→ EXERCISE BRIEF:
Report every line of the entries that contains the word "options".

◆ ◆ ◆ ◆

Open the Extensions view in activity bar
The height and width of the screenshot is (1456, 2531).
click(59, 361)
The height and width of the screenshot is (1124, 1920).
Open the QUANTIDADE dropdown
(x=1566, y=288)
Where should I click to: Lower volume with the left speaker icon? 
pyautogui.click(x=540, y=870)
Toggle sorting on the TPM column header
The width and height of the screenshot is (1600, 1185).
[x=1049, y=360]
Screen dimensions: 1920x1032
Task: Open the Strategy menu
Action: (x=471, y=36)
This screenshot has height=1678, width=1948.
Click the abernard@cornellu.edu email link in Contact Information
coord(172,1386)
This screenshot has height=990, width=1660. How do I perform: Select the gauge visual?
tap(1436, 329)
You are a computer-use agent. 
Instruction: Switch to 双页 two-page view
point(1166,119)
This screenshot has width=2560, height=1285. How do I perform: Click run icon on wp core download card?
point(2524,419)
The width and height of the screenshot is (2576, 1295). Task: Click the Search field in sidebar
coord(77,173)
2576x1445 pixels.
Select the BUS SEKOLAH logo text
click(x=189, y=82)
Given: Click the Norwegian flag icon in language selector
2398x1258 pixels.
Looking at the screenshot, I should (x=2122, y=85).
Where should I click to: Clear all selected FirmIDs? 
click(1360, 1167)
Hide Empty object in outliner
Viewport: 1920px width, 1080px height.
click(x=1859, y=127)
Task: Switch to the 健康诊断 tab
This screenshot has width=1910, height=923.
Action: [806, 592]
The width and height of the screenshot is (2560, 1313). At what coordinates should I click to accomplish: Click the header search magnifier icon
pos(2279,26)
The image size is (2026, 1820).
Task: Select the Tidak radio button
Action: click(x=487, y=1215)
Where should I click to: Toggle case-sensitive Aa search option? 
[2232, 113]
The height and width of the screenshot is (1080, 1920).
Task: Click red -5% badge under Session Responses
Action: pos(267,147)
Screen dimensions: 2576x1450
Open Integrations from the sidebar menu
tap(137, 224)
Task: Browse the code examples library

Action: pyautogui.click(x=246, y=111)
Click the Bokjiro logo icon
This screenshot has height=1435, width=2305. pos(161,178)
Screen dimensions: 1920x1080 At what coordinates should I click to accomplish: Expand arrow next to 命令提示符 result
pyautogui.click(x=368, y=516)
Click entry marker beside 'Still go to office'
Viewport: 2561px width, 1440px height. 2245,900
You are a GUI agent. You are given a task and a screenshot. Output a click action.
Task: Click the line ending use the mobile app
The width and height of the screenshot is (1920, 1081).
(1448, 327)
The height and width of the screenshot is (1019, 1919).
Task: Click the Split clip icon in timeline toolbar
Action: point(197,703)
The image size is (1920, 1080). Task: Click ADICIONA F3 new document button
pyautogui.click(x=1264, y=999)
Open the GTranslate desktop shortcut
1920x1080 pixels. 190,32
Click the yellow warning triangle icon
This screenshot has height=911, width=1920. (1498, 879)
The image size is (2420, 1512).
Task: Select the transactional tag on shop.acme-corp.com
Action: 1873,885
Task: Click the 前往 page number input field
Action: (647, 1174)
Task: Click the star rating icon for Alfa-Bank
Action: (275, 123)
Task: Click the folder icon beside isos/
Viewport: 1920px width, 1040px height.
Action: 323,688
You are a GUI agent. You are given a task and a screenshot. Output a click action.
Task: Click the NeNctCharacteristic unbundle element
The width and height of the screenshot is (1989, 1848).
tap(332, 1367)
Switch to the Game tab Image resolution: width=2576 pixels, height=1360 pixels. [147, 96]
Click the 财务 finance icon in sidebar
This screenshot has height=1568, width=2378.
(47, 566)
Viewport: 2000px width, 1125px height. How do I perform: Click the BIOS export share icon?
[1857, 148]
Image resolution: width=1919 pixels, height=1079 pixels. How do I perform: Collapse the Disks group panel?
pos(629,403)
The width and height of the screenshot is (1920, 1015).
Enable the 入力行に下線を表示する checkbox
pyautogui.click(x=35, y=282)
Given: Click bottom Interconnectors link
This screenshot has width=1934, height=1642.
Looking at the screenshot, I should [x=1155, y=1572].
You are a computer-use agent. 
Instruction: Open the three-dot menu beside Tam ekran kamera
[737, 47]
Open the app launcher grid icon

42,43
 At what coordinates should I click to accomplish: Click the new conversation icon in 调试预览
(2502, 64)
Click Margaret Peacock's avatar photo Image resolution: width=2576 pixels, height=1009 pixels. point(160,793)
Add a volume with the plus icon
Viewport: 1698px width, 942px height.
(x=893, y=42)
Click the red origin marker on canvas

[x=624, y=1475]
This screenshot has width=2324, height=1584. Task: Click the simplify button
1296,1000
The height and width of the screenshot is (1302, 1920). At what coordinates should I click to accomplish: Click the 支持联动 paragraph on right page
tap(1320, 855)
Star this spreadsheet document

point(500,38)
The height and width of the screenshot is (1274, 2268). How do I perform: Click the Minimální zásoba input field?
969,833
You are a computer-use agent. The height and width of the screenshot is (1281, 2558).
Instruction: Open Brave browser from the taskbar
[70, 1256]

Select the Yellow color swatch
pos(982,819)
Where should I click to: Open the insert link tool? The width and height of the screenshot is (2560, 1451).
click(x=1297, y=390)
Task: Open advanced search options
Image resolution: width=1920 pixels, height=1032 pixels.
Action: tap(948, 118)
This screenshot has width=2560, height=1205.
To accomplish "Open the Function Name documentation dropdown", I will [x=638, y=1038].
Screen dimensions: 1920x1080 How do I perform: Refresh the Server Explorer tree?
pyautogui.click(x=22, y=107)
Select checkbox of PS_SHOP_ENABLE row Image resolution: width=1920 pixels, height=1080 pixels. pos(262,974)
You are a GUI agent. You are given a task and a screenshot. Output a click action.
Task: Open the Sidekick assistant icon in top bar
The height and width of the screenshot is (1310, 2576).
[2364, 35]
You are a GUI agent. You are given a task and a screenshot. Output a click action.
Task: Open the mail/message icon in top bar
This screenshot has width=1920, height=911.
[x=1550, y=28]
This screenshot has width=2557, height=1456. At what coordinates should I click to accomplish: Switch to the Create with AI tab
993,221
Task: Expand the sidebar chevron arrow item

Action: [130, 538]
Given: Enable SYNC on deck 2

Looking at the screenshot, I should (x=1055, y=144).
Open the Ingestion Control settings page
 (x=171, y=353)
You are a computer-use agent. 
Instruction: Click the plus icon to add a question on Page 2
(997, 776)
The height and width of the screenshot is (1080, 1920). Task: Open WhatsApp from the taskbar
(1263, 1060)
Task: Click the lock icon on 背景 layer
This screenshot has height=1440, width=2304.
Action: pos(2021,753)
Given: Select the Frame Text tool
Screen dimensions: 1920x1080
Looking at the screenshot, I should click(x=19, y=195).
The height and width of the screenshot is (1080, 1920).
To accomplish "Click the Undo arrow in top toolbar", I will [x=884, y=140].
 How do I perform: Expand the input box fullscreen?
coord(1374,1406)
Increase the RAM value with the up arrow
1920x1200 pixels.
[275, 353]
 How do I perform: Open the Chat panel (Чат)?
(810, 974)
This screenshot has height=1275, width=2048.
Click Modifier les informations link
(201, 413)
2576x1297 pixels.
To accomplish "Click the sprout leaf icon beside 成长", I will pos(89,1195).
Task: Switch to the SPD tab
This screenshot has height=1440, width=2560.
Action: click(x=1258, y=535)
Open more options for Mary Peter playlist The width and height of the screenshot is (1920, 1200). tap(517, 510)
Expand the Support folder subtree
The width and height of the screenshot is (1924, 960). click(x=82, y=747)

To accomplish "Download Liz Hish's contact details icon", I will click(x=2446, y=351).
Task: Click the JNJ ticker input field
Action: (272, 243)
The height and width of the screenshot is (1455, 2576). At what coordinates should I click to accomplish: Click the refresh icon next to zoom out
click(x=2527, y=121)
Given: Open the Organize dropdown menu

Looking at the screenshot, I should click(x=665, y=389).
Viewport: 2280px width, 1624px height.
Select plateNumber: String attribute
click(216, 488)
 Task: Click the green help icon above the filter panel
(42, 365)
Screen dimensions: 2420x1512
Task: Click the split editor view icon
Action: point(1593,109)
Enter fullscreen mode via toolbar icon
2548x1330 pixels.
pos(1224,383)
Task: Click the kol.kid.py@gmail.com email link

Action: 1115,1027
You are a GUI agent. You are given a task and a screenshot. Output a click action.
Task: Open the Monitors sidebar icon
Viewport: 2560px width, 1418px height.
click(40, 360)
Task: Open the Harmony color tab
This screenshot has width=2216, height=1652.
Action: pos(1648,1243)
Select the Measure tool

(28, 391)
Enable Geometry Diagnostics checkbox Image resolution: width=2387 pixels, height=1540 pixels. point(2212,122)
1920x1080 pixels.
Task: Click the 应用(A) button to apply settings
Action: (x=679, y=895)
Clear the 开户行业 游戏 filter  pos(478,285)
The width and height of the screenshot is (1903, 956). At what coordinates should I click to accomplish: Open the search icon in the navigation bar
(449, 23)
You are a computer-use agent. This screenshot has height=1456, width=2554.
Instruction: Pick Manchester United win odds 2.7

◆ ◆ ◆ ◆

→ SOLUTION FOR THIS EXERCISE:
Task: Open advanced search options
Open more options for Mary Peter playlist The width and height of the screenshot is (1920, 1200). tap(517, 510)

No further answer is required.